Stored items
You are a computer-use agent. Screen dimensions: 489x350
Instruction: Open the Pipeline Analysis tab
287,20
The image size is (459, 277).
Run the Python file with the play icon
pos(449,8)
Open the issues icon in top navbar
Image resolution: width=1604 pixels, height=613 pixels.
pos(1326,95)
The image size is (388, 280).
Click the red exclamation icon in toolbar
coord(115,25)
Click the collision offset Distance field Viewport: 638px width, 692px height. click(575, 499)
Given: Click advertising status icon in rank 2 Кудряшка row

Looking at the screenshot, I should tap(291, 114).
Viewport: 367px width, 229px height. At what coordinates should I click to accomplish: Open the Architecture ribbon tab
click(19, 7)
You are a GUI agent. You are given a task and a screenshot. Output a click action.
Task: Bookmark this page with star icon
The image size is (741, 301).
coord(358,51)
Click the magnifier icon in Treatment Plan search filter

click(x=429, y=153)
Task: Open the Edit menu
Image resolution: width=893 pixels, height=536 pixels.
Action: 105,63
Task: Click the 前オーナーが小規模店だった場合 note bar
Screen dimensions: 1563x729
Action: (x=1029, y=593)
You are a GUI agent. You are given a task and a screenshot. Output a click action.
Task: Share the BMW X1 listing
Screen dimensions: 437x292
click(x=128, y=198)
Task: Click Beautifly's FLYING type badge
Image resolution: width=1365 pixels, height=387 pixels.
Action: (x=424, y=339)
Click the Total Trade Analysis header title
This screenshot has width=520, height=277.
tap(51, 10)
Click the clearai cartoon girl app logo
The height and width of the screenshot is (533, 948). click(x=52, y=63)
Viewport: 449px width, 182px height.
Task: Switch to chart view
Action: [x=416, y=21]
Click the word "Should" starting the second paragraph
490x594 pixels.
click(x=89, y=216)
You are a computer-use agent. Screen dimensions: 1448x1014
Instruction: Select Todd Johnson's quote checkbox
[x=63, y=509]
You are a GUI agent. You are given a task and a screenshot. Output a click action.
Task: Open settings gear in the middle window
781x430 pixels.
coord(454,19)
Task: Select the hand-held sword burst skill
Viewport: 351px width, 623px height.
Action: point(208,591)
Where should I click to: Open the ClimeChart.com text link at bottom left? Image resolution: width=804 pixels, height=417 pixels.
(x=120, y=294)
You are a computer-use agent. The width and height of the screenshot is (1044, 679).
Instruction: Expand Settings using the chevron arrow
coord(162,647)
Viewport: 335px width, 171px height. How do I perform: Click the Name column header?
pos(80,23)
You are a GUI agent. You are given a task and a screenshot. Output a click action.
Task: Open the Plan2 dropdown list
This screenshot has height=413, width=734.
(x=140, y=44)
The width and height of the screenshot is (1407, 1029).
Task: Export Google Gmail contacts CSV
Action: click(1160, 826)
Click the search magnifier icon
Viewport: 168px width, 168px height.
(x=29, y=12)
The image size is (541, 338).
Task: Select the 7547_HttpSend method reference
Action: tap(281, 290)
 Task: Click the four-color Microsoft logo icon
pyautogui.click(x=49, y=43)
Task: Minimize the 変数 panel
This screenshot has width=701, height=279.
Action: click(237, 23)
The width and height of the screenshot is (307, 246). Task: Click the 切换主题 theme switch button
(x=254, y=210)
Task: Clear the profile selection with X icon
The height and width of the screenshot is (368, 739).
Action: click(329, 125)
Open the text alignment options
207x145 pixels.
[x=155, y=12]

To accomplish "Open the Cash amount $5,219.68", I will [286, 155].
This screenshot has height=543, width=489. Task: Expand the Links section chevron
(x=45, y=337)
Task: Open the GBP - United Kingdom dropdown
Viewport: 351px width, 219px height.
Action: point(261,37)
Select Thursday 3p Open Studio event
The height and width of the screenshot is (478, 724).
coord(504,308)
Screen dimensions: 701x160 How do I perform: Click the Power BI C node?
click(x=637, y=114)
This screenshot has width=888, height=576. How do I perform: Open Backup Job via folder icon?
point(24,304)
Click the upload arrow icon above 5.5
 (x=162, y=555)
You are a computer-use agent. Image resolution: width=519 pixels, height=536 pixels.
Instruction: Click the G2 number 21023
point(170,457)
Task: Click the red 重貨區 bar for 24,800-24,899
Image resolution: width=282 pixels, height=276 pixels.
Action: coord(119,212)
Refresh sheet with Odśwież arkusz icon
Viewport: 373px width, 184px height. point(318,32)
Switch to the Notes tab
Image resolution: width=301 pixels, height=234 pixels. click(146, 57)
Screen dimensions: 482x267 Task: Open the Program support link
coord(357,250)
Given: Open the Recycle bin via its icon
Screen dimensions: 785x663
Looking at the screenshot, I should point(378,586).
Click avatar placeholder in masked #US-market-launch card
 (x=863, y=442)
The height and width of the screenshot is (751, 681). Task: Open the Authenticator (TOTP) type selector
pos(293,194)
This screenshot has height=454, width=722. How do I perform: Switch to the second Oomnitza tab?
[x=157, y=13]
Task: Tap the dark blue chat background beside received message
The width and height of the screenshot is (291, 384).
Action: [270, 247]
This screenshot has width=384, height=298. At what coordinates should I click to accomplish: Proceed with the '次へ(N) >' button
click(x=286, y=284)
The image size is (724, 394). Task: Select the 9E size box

> _Task goal_
Whatever appears in the data above is to be set down exactly.

> _Exercise output_
You are a computer-use agent. Screen dimensions: 489x350
Instruction: Open the Pipeline Analysis tab
287,20
The image size is (459, 277).
Run the Python file with the play icon
pos(449,8)
Open the issues icon in top navbar
Image resolution: width=1604 pixels, height=613 pixels.
pos(1326,95)
The image size is (388, 280).
Click the red exclamation icon in toolbar
coord(115,25)
Click the collision offset Distance field Viewport: 638px width, 692px height. click(575, 499)
Given: Click advertising status icon in rank 2 Кудряшка row

Looking at the screenshot, I should tap(291, 114).
Viewport: 367px width, 229px height. At what coordinates should I click to accomplish: Open the Architecture ribbon tab
click(19, 7)
You are a GUI agent. You are given a task and a screenshot. Output a click action.
Task: Bookmark this page with star icon
The image size is (741, 301).
coord(358,51)
Click the magnifier icon in Treatment Plan search filter

click(x=429, y=153)
Task: Open the Edit menu
Image resolution: width=893 pixels, height=536 pixels.
Action: 105,63
Task: Click the 前オーナーが小規模店だった場合 note bar
Screen dimensions: 1563x729
Action: (x=1029, y=593)
You are a GUI agent. You are given a task and a screenshot. Output a click action.
Task: Share the BMW X1 listing
Screen dimensions: 437x292
click(x=128, y=198)
Task: Click Beautifly's FLYING type badge
Image resolution: width=1365 pixels, height=387 pixels.
Action: (x=424, y=339)
Click the Total Trade Analysis header title
This screenshot has width=520, height=277.
tap(51, 10)
Click the clearai cartoon girl app logo
The height and width of the screenshot is (533, 948). click(x=52, y=63)
Viewport: 449px width, 182px height.
Task: Switch to chart view
Action: [x=416, y=21]
Click the word "Should" starting the second paragraph
490x594 pixels.
click(x=89, y=216)
You are a computer-use agent. Screen dimensions: 1448x1014
Instruction: Select Todd Johnson's quote checkbox
[x=63, y=509]
You are a GUI agent. You are given a task and a screenshot. Output a click action.
Task: Open settings gear in the middle window
781x430 pixels.
coord(454,19)
Task: Select the hand-held sword burst skill
Viewport: 351px width, 623px height.
Action: point(208,591)
Where should I click to: Open the ClimeChart.com text link at bottom left? Image resolution: width=804 pixels, height=417 pixels.
(x=120, y=294)
You are a computer-use agent. The width and height of the screenshot is (1044, 679).
Instruction: Expand Settings using the chevron arrow
coord(162,647)
Viewport: 335px width, 171px height. How do I perform: Click the Name column header?
pos(80,23)
You are a GUI agent. You are given a task and a screenshot. Output a click action.
Task: Open the Plan2 dropdown list
This screenshot has height=413, width=734.
(x=140, y=44)
The width and height of the screenshot is (1407, 1029).
Task: Export Google Gmail contacts CSV
Action: click(1160, 826)
Click the search magnifier icon
Viewport: 168px width, 168px height.
(x=29, y=12)
The image size is (541, 338).
Task: Select the 7547_HttpSend method reference
Action: tap(281, 290)
 Task: Click the four-color Microsoft logo icon
pyautogui.click(x=49, y=43)
Task: Minimize the 変数 panel
This screenshot has width=701, height=279.
Action: click(237, 23)
The width and height of the screenshot is (307, 246). Task: Click the 切换主题 theme switch button
(x=254, y=210)
Task: Clear the profile selection with X icon
The height and width of the screenshot is (368, 739).
Action: click(329, 125)
Open the text alignment options
207x145 pixels.
[x=155, y=12]

To accomplish "Open the Cash amount $5,219.68", I will [286, 155].
This screenshot has height=543, width=489. Task: Expand the Links section chevron
(x=45, y=337)
Task: Open the GBP - United Kingdom dropdown
Viewport: 351px width, 219px height.
Action: point(261,37)
Select Thursday 3p Open Studio event
The height and width of the screenshot is (478, 724).
coord(504,308)
Screen dimensions: 701x160 How do I perform: Click the Power BI C node?
click(x=637, y=114)
This screenshot has width=888, height=576. How do I perform: Open Backup Job via folder icon?
point(24,304)
Click the upload arrow icon above 5.5
 (x=162, y=555)
You are a computer-use agent. Image resolution: width=519 pixels, height=536 pixels.
Instruction: Click the G2 number 21023
point(170,457)
Task: Click the red 重貨區 bar for 24,800-24,899
Image resolution: width=282 pixels, height=276 pixels.
Action: coord(119,212)
Refresh sheet with Odśwież arkusz icon
Viewport: 373px width, 184px height. point(318,32)
Switch to the Notes tab
Image resolution: width=301 pixels, height=234 pixels. click(146, 57)
Screen dimensions: 482x267 Task: Open the Program support link
coord(357,250)
Given: Open the Recycle bin via its icon
Screen dimensions: 785x663
Looking at the screenshot, I should point(378,586).
Click avatar placeholder in masked #US-market-launch card
 (x=863, y=442)
The height and width of the screenshot is (751, 681). Task: Open the Authenticator (TOTP) type selector
pos(293,194)
This screenshot has height=454, width=722. How do I perform: Switch to the second Oomnitza tab?
[x=157, y=13]
Task: Tap the dark blue chat background beside received message
The width and height of the screenshot is (291, 384).
Action: [270, 247]
This screenshot has width=384, height=298. At what coordinates should I click to accomplish: Proceed with the '次へ(N) >' button
click(x=286, y=284)
The image size is (724, 394). Task: Select the 9E size box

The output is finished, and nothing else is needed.